§ **Work request**: The passage on card and dice games lists what people bewitched with a gaming humor will lose rather than stop playing cards. Name each of those things.

*** Excerpt to read ***

3. It is best and safest to abstain from all things which are of evil Report. The Apostolical Rule is, Whatsoever things are of Good Report; Practices that will cause a man to have a Good name among sober People, If there be any Virtue, if there be any Praise, think on these things. Phil. 4:8. which sheweth that things infamous or of ill report, should be carefully avoided. But so are the impleaded Games. The Satirist calls the Dice by the name of Alea turpis. And the Orator brands Cataline and Antony with this infamy, that they were men that used to play at Dice. And the generality of good men abstain from them as evil & infamous things. Are not such Games branded as infamous, when in every Indenture for a Prentice, these words are usual, At cards, dice, or any other unlawful and prohibited Games he shall not play.

4. It has been observed by many that there is a secret Curse attending these Games. Hence it is that when persons have once a little used themselves hereunto, they can know no bounds therein. They are so [V. Gage survey of West Indies. p. 282, 283. ed. 3.] bewitched with a Gaming Humor, as that they will lose their Friends, Esteem, Estate and every thing else that’s desirable, rather then play no more at Cards. Infinite Evils and Miseries have sprung up from this bitter Root. So that the Tree has been justly suspected as not Good, upon which such bad Fruit has grown. [Bern] Non facile adducar licitum consentire, quod tot parturit illicita, It is then best and safest not to meddle therewith.

5. These Games are offensive. And that both to Good and Bad, The Scripture saith, Give none offence neither to the Jews, nor to the Gentiles, nor to the Church of God. 1 Cor. 10:32. But these impleaded Games give offence to all. Good men are grieved at such Practices as in their Consciences are unlawful. And many Carnal ones are hardened in their Profuseness and Profaneness when they hear of any that seem to be Religious in other things, to do in these matters as they do, though perhaps not altogether in the like Degree.

6. If there were nothing else to be said, but that the lawfulness of such Games is doubtful, that’s enough to make wise men to abstain from them. Suppose it could not be clearly proved that they are absolutely and in their own nature sinful, yet if the matter be any way disputable, tis Best & Safest to keep clear of them. I am sure there is no sin in not playing at Cards and Dice. And then as long as there are other Recreations enough, concerning which there is no Doubt of their Lawfulness; it is best to desist wholly from them that are Doubtful, and make use of others. These things make good what I first proposed. My second assertion, is, That the impleaded Games, as commonly practised, are unquestionably sinful and provoking to God.

*** End of Excerpt to read ***
*** Collected data ***

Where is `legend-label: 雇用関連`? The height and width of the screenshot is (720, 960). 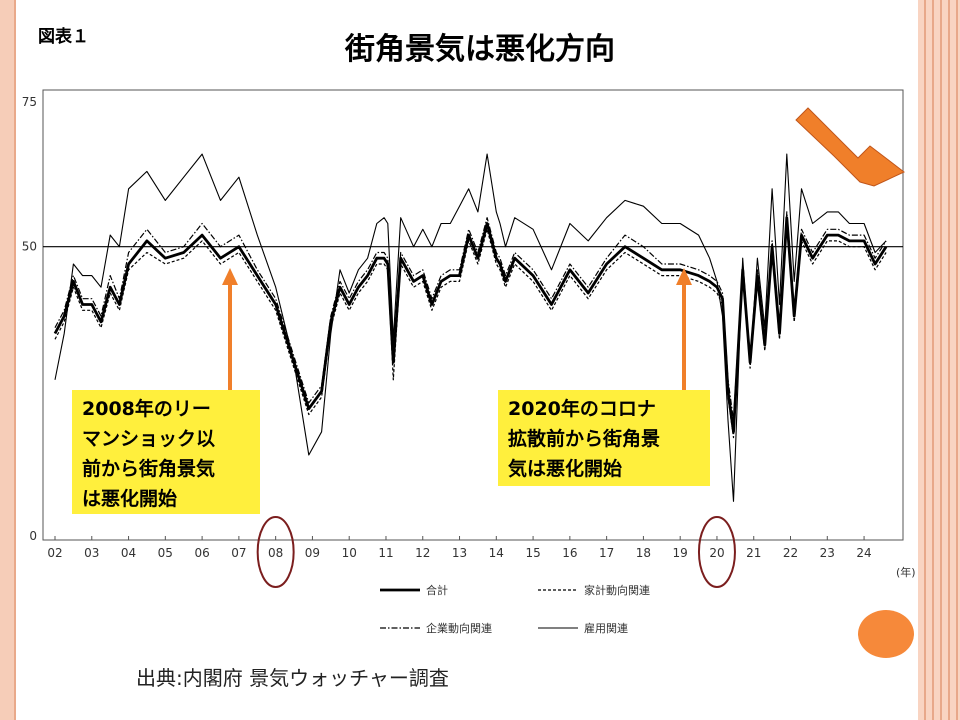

*** End of Collected data ***

§ **Task answer**:
- Friends
- Esteem
- Estate
- Every thing else that's desirable